Every line that holds the word "Bekijk" needs to be copied from the data below.

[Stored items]
•••

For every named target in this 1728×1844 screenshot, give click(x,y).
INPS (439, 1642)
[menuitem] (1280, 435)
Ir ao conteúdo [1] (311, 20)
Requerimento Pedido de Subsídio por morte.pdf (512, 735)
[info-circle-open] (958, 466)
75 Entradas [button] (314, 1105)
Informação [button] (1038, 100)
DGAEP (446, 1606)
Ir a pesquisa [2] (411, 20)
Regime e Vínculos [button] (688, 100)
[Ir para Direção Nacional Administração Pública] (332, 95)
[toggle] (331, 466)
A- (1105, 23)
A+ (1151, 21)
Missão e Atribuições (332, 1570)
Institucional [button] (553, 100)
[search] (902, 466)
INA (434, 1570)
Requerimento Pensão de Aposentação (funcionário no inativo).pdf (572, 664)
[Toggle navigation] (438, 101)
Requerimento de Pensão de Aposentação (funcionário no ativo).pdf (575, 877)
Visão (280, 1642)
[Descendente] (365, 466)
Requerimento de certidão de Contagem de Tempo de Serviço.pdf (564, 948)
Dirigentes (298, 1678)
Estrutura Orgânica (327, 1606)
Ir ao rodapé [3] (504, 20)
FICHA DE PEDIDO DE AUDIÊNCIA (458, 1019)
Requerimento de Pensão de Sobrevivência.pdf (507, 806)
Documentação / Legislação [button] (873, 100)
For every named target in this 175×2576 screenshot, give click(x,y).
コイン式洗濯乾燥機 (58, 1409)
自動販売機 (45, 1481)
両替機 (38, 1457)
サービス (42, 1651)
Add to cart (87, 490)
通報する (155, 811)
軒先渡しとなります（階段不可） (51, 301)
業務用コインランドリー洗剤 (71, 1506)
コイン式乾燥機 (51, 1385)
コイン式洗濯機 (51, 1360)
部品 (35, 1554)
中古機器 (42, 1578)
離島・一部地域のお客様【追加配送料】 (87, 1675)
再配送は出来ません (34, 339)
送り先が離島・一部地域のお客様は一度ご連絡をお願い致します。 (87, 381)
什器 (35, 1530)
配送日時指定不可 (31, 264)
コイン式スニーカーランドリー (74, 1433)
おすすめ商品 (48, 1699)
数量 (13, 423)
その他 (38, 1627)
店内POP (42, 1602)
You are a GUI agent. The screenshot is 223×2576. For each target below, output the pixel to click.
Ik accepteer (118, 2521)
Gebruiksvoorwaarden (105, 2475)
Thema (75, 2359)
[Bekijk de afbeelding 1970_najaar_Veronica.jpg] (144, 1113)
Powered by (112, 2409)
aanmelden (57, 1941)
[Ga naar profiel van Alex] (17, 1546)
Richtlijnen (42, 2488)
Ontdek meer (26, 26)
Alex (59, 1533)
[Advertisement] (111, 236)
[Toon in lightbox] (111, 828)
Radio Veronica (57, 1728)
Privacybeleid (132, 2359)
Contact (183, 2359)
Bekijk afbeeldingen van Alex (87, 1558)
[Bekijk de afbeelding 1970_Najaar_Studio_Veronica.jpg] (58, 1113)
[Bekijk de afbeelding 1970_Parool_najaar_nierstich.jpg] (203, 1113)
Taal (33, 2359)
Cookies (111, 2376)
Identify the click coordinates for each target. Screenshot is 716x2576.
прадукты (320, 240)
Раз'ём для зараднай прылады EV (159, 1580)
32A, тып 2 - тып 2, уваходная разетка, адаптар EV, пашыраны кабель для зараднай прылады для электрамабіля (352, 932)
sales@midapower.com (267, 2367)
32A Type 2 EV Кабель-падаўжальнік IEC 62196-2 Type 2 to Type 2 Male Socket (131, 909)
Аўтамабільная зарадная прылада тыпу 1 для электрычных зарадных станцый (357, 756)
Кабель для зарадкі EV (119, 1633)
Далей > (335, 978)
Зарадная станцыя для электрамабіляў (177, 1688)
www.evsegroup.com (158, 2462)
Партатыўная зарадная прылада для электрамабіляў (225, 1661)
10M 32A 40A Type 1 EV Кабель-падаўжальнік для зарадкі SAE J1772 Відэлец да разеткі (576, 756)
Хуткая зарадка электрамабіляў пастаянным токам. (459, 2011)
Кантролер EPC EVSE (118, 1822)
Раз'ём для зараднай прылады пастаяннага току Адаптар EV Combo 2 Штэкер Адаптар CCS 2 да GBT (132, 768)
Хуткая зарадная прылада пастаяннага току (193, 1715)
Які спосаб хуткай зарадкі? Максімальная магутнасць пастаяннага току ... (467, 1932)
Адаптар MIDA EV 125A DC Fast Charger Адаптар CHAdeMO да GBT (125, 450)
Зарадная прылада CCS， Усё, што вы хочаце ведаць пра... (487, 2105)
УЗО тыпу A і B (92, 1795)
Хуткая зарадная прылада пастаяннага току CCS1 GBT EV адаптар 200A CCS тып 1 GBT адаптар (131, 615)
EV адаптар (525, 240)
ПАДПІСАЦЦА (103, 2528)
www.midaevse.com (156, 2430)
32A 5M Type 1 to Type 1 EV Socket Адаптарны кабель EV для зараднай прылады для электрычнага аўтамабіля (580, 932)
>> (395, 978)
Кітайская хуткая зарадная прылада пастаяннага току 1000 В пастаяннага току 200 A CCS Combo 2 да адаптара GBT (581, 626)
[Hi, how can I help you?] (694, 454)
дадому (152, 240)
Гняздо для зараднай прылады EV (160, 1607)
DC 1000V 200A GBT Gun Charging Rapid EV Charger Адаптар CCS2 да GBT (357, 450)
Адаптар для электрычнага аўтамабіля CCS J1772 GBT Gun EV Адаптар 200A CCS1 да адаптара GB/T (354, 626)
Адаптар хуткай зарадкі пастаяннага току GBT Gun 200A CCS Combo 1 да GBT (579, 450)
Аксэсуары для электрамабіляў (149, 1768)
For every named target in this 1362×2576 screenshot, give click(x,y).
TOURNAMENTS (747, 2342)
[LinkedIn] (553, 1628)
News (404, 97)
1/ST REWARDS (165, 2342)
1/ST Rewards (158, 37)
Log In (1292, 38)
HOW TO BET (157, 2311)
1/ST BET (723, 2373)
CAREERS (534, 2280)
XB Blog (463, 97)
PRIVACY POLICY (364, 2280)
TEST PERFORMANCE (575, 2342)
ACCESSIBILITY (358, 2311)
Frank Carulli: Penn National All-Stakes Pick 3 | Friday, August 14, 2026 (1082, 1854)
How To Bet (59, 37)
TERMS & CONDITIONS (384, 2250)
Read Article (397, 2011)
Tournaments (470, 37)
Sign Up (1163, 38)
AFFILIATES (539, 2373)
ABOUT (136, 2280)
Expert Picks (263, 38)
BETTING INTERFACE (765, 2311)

•••

> _Answer space_:
[Bekijk de afbeelding 1970_najaar_Veronica.jpg] (144, 1113)
Bekijk afbeeldingen van Alex (87, 1558)
[Bekijk de afbeelding 1970_Najaar_Studio_Veronica.jpg] (58, 1113)
[Bekijk de afbeelding 1970_Parool_najaar_nierstich.jpg] (203, 1113)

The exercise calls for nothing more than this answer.